* Action item: No pictures go in the copy; retype exactly the lines from the one with "You are a computer-use agent." through the last line of the records.

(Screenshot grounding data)
....................
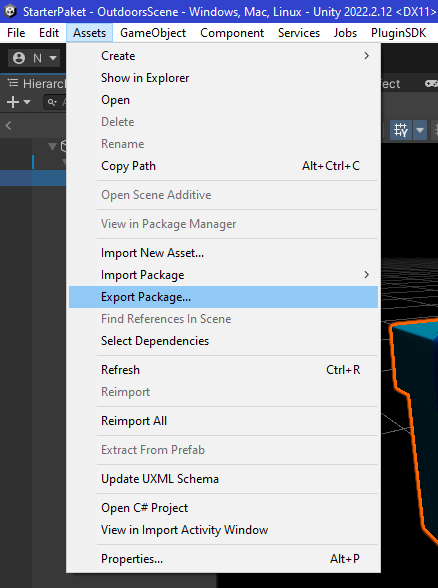Open the account dropdown labeled N
Image resolution: width=438 pixels, height=588 pixels.
(x=34, y=58)
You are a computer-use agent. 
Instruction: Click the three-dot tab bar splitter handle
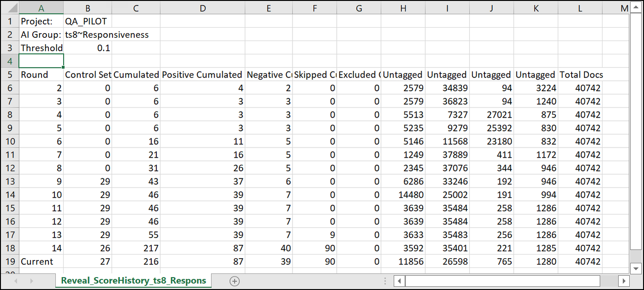pos(385,281)
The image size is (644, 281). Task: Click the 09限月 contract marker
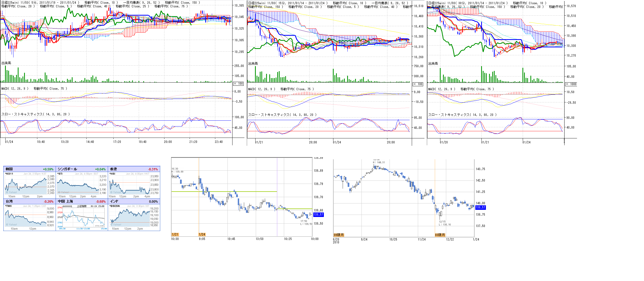pos(339,235)
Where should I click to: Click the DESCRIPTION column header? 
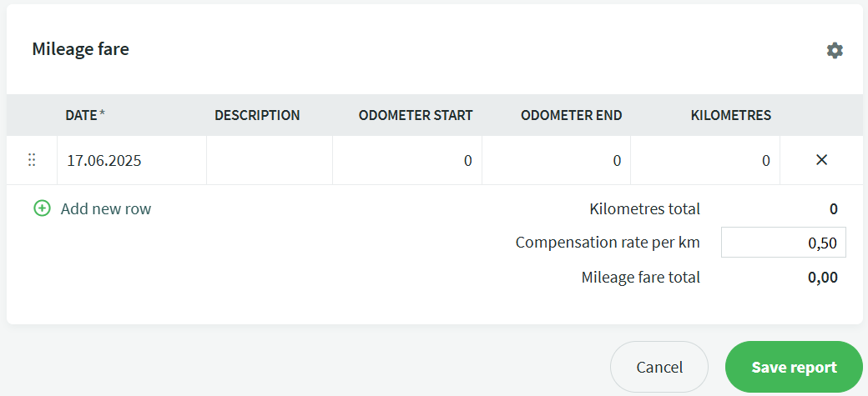[x=257, y=116]
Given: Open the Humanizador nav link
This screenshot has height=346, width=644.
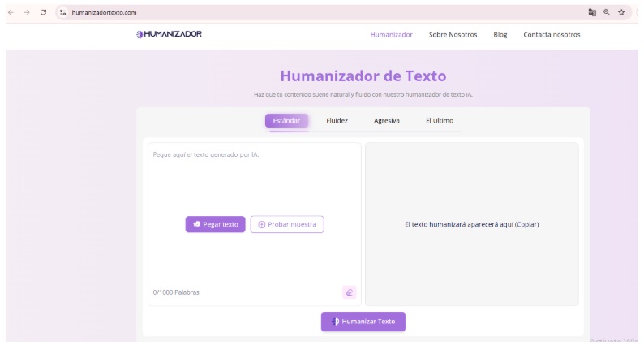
....................
* Answer to this problem:
You are a computer-use agent. 
Instruction: Click the three-dot tab bar splitter handle
pos(385,281)
The image size is (644, 281). Task: Click the 09限月 contract marker
pos(339,235)
Where should I click to: Click the DESCRIPTION column header? 
[x=257, y=116]
Given: Open the Humanizador nav link
This screenshot has height=346, width=644.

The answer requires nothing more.